Tanta solerzia si contrappone agli incomprensibili ritardi sui biocarburanti, estratti dagli oli vegetali, ancora esclusi dalle deroghe. Sono l’avanguardia dell’Eni, il nostro colosso energetico. Sarà il governo italiano a chiedere, nuovamente, di rimuovere il veto. Investire sui carburanti alternativi potrebbe diventare salvifico per il settore automobilistico europeo. E andrà ridefinito anche lo strombazzatissimo impegno generale: ridurre le emissioni del 55 per cento entro il 2030. «Scarsi segnali indicano che le azioni intraprese saranno sufficienti per raggiungere l’obiettivo» scrivono ancora gli esperti contabili lussemburghesi. Per non parlare dell’ancor più lunare traguardo delle zero emissioni, fissato per il 2050. Ecco, a proposito. Anche l’ultima conferenza dell’Onu a Dubai ha ingranato decisa retromarcia. Si sperava nel «phase out»: l’eliminazione di petrolio, gas e carbone. S’è arrivati al «transitioning away»: la progressiva fuoriuscita.
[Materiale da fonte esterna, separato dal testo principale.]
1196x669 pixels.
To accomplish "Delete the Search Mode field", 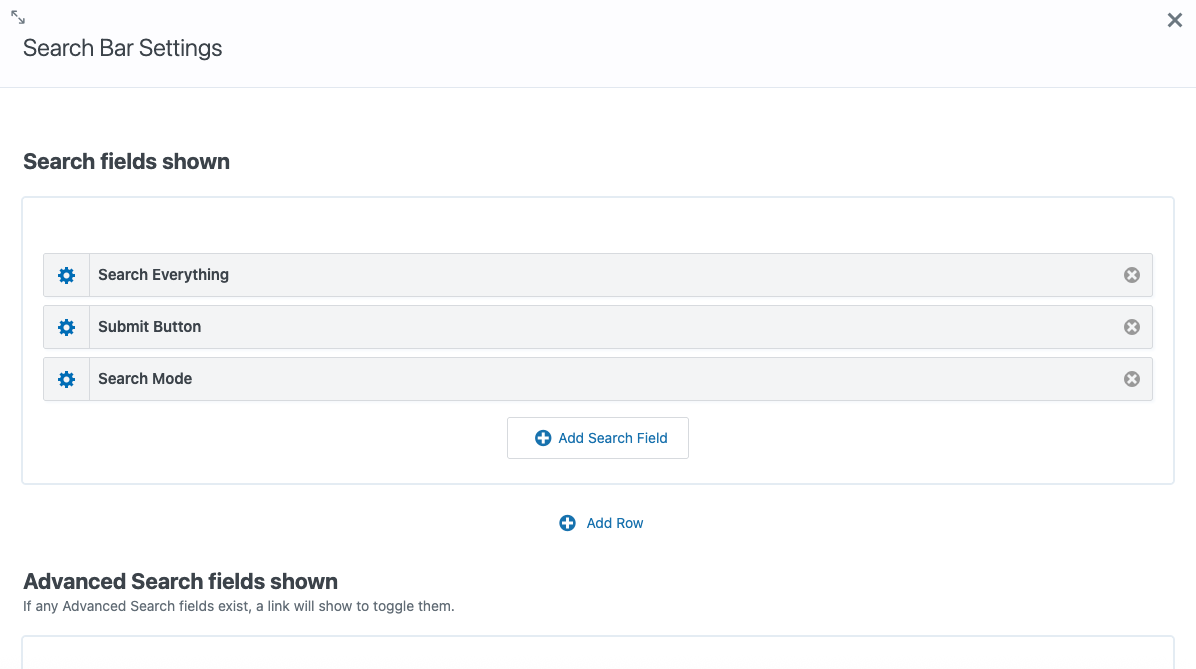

«Una pugnalata alle spalle» svelena Greta. Altro segno dei tempi, comunque. Cinque anni fa, a ridosso della scorsa tornata, i suoi Fridays for future furoreggiavano. Tanto da spingere i Verdi a risultati impensabili. In Germania, per esempio, superavano il 20 per cento. Nel 2024 i voti si dimezzano. Conseguentemente, il loro peso diventa residuale. Intanto gretini e soci, magari foraggiati dai capienti borsellini paterni, imbrattano opere d’arte e bloccano tangenziali. Riuscendo in un’impresa che sembrava ardita: farsi detestare persino dai più bendisposti. I giovani virgulti ambientalisti rimodulano così le loro battaglie. Greta, ormai ventunenne, molla l’ambiente per la causa palestinese. Eppure a marzo 2020, davanti agli scodinzolanti Ursula e Frans, veniva accolta nel Parlamento europeo come un’eroina. Adesso rischierebbe di venir respinta dagli eleganti uscieri in frac nero.